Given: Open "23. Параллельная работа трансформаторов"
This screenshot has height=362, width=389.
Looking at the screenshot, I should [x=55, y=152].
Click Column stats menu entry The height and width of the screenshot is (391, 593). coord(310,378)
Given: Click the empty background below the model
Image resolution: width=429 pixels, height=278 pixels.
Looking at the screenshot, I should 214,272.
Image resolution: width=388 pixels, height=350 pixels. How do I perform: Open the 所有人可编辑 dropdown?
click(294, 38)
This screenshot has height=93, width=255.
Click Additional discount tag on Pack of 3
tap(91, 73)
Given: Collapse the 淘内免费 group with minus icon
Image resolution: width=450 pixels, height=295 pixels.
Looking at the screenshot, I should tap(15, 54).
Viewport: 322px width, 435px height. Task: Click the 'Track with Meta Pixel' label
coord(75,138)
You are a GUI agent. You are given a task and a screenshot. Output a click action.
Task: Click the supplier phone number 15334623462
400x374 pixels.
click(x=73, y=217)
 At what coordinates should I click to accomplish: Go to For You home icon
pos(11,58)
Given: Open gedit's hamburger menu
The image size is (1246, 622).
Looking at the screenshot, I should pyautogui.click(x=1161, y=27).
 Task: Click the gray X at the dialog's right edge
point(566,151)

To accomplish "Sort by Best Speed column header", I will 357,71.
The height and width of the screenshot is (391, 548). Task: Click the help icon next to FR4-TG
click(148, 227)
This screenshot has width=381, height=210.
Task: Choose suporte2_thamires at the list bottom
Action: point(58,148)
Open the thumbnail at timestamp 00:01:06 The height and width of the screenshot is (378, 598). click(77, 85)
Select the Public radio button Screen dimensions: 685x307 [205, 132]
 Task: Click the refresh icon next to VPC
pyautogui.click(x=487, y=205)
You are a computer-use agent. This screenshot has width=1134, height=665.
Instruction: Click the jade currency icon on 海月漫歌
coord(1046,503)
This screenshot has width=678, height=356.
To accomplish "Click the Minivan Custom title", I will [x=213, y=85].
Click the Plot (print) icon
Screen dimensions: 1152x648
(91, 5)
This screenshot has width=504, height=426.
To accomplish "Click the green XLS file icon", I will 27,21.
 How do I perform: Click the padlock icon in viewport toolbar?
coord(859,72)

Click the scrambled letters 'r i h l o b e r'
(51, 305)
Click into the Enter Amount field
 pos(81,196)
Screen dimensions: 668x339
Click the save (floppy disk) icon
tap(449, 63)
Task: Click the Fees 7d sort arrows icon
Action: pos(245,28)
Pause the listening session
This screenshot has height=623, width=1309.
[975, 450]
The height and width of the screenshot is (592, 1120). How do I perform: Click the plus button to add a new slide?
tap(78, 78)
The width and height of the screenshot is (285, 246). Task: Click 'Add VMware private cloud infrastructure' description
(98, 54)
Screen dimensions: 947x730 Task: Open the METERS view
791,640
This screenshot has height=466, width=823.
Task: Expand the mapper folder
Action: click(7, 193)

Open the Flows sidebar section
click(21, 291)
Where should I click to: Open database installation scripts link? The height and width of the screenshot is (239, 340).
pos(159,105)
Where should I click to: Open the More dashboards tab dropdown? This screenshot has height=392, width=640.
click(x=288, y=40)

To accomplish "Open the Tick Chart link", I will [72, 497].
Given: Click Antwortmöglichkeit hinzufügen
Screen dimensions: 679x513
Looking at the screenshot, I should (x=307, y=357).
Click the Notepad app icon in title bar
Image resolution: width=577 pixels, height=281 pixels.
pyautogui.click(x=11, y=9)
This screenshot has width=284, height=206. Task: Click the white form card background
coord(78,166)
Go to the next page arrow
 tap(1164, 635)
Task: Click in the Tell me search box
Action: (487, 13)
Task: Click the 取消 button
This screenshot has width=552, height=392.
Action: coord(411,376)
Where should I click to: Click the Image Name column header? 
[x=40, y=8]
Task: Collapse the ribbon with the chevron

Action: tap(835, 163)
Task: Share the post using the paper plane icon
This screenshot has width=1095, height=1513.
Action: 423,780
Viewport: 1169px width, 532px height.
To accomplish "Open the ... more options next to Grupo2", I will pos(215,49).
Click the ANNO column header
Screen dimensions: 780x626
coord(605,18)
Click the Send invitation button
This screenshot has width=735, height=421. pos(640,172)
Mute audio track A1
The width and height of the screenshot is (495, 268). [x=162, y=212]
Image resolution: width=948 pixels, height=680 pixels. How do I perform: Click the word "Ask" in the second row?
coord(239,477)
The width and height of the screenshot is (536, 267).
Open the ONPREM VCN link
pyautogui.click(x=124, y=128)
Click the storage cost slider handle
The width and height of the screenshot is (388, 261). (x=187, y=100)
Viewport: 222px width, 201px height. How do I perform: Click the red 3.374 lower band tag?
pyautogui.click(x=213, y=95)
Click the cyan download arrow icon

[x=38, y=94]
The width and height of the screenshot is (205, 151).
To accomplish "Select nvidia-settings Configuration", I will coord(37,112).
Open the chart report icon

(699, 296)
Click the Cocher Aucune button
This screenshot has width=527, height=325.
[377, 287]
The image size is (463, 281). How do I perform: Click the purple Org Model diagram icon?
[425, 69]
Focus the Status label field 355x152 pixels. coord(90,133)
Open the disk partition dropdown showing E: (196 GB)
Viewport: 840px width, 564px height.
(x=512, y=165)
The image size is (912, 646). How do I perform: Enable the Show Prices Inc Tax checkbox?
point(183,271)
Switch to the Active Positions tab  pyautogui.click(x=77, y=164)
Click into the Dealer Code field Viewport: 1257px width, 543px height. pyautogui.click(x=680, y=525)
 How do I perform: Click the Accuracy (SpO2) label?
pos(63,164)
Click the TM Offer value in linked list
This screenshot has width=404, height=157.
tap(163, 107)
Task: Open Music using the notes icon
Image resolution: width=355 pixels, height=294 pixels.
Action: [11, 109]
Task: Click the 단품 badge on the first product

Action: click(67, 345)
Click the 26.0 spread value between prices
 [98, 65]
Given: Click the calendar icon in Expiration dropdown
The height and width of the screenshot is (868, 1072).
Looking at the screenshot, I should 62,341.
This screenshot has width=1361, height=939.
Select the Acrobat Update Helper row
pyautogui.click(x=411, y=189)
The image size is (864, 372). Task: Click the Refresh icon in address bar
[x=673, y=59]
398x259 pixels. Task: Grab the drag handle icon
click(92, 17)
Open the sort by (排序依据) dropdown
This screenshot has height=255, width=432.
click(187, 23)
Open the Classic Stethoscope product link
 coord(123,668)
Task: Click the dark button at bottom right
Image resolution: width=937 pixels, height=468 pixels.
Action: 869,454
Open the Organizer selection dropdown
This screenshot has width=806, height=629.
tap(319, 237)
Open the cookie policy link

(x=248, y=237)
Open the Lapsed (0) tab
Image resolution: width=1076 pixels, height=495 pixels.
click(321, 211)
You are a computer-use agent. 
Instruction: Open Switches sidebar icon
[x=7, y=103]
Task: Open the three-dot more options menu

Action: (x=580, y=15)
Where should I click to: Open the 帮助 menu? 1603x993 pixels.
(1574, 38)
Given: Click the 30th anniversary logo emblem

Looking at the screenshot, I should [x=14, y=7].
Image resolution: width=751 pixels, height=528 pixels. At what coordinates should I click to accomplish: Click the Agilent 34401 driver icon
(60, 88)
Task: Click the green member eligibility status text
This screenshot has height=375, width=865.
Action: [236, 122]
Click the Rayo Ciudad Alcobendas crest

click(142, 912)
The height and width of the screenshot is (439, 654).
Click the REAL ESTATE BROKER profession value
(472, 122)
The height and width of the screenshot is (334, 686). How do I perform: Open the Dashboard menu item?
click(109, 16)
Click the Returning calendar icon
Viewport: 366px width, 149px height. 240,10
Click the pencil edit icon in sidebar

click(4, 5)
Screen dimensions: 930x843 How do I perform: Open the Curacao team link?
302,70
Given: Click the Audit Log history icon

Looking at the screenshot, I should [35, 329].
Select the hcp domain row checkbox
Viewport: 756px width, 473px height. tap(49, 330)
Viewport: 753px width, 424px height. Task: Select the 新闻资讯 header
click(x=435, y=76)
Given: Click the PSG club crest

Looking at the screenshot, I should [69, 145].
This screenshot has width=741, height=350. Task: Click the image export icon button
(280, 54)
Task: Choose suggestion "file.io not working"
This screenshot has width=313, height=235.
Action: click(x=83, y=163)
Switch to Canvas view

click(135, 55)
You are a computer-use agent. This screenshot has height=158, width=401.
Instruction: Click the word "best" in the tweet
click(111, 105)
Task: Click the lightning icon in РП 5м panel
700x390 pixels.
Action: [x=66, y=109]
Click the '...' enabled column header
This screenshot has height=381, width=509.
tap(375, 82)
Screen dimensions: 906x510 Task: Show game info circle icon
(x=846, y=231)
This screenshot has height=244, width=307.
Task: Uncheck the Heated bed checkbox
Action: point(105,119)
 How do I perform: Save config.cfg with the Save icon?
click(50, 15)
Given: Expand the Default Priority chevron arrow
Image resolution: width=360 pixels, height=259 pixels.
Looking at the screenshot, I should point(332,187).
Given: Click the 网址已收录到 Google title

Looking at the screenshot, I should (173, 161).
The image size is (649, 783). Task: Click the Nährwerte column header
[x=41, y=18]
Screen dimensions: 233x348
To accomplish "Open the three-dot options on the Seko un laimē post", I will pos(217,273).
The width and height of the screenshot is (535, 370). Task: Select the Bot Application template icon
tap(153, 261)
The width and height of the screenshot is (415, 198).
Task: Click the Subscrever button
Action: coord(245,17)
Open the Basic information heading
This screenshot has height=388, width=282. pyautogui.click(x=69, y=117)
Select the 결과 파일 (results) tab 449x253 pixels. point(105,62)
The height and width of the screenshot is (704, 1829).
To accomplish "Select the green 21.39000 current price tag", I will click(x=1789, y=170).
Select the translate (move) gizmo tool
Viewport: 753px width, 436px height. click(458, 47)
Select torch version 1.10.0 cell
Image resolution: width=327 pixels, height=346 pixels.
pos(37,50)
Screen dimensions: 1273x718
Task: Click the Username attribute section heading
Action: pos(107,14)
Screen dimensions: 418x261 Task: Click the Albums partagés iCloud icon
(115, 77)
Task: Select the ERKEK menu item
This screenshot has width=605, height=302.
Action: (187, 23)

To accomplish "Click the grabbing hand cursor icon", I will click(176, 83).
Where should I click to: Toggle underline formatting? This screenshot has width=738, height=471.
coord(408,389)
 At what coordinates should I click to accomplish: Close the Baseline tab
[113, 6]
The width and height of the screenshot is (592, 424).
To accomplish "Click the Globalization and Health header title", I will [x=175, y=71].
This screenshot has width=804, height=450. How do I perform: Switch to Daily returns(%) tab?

########

» **Task**: Looking at the records above, please work out how many lines contain "file" and state only that number.

» **Task response**: 2